WHAT YOU HAVE TO DO:
Write out, please, each line from the one containing "Click the cat icon beside 黑猫随机语录" to the final line of the data, both included, exactly and without pictures.
--------
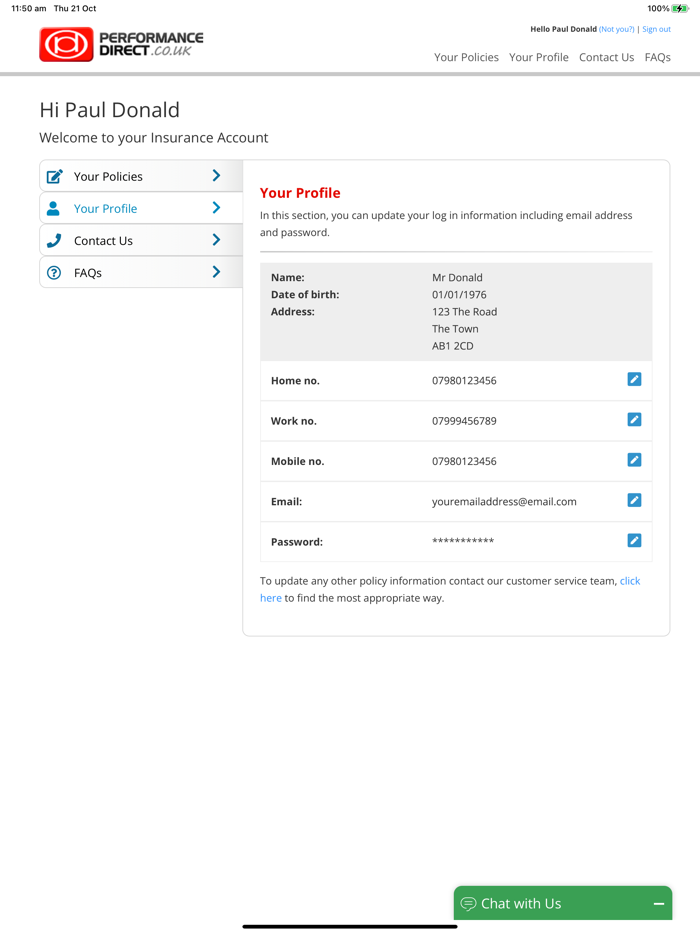The height and width of the screenshot is (934, 700).
Task: Expand Your Policies sidebar chevron
Action: tap(216, 176)
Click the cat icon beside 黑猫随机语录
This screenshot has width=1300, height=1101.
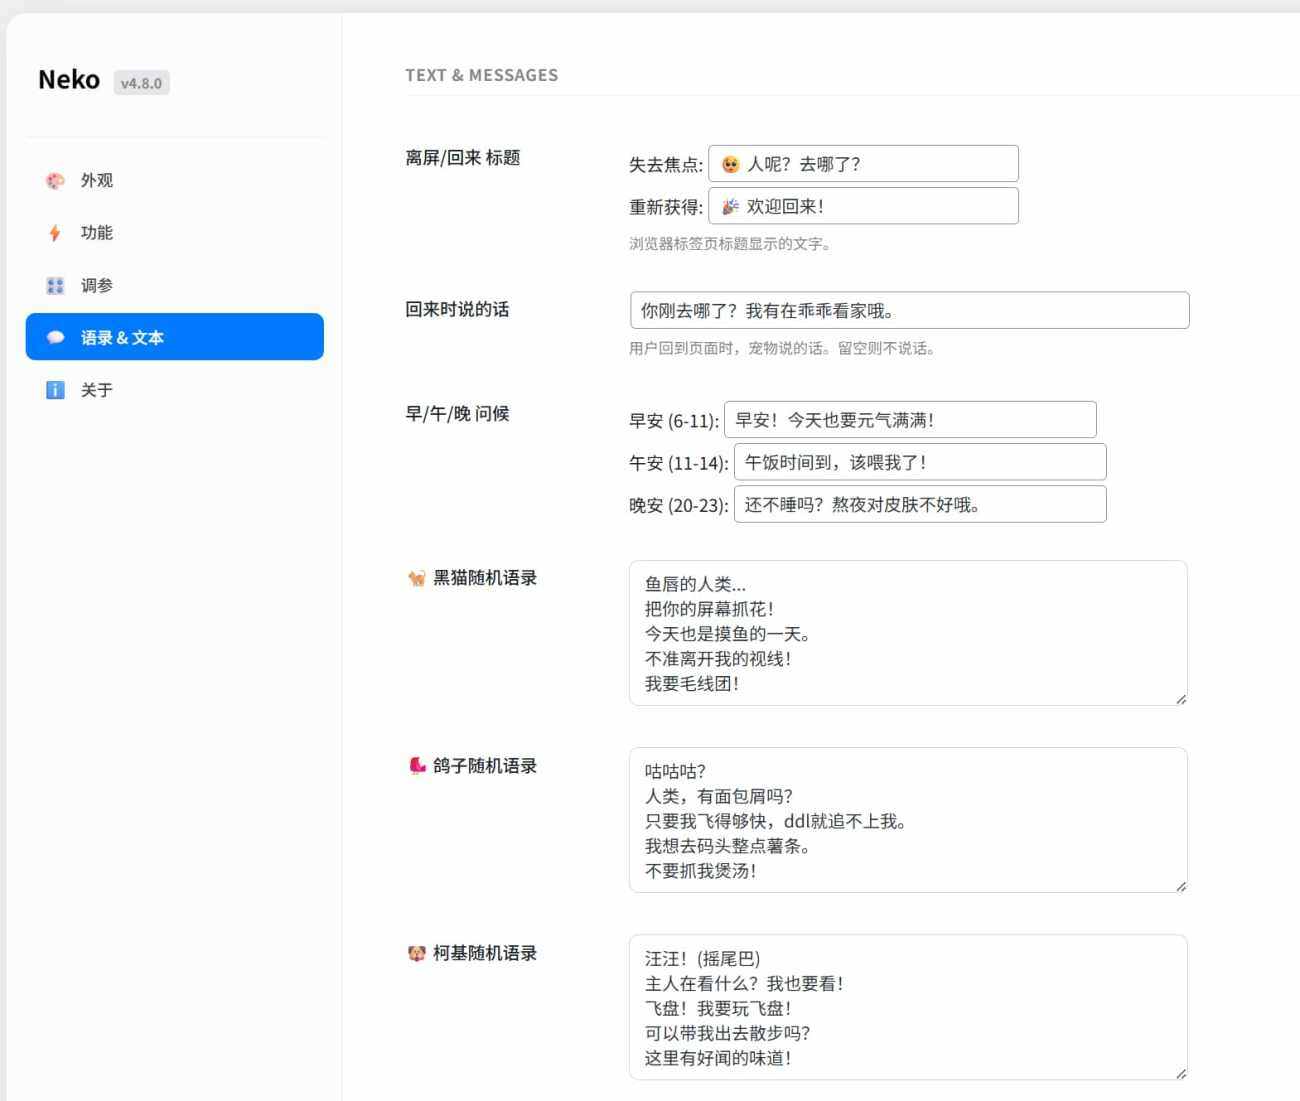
--------
RESPONSE BELOW:
Click the cat icon beside 黑猫随机语录
This screenshot has width=1300, height=1101.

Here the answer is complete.